▼
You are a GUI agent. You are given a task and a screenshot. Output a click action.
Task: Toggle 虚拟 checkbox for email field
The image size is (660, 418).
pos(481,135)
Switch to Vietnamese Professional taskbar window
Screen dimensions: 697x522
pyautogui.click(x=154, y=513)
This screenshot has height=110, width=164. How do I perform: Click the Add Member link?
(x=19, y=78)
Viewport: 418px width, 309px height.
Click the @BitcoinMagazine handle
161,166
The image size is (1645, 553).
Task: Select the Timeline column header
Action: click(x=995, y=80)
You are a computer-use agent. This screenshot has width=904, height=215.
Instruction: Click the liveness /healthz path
▲
### Task instructions
Retype all of the entries shown above, exactly.

### Answer box
You are a GUI agent. You are given a task and a screenshot. Output a click action.
Task: Toggle 虚拟 checkbox for email field
The image size is (660, 418).
pos(481,135)
Switch to Vietnamese Professional taskbar window
Screen dimensions: 697x522
pyautogui.click(x=154, y=513)
This screenshot has height=110, width=164. How do I perform: Click the Add Member link?
(x=19, y=78)
Viewport: 418px width, 309px height.
Click the @BitcoinMagazine handle
161,166
The image size is (1645, 553).
Task: Select the Timeline column header
Action: click(x=995, y=80)
You are a computer-use agent. This screenshot has width=904, height=215.
Instruction: Click the liveness /healthz path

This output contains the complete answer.